── The records ──

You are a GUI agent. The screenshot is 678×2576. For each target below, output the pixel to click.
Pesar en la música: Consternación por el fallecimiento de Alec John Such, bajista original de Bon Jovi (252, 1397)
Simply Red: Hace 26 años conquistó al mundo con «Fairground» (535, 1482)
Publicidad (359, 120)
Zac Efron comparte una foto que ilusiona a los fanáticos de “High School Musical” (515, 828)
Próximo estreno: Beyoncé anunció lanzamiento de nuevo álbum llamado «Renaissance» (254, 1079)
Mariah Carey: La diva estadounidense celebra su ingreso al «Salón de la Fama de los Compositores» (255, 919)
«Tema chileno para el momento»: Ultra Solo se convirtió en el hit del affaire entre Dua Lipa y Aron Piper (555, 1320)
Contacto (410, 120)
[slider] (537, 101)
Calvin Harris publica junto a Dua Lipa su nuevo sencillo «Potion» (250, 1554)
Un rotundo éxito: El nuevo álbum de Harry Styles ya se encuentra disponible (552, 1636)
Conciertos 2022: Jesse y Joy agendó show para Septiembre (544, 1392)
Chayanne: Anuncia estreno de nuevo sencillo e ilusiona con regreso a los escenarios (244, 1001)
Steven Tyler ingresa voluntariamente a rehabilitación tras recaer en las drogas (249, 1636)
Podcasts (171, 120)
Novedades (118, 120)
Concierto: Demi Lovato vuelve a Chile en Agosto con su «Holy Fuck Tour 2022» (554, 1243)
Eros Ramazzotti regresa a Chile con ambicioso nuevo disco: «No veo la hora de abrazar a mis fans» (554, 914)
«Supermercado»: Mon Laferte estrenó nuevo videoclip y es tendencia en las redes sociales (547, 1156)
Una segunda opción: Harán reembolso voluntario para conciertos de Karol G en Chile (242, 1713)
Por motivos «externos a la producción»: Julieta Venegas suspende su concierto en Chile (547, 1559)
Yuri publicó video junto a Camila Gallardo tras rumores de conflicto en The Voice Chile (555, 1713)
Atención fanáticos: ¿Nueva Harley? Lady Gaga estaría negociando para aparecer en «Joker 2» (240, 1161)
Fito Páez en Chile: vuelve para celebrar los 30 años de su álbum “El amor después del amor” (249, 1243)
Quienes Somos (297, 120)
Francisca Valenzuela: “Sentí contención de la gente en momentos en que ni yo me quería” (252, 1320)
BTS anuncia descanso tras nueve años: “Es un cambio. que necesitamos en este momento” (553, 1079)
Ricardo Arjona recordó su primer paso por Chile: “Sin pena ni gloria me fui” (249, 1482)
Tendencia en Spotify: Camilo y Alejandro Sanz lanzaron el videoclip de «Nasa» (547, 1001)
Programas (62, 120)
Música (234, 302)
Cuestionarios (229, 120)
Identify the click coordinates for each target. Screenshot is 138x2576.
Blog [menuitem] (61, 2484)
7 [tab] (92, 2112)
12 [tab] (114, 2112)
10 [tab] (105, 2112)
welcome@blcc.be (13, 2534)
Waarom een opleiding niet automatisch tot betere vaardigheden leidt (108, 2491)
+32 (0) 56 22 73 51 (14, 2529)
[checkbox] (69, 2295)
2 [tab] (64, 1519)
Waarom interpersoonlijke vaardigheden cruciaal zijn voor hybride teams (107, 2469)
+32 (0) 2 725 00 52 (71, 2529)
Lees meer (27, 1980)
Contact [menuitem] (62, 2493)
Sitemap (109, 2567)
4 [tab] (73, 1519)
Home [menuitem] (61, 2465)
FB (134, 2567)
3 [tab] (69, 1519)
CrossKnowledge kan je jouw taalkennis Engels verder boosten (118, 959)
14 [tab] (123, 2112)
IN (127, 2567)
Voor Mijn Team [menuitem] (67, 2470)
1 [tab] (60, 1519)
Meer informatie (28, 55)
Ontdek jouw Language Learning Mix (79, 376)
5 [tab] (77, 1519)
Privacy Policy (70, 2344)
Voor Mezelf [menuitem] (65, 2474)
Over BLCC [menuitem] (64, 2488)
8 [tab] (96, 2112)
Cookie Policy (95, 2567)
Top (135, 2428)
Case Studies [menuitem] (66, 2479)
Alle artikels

───

How many lines of the listing above contain the string "estreno"? Respond with the number and no other text.

◆ Solution: 2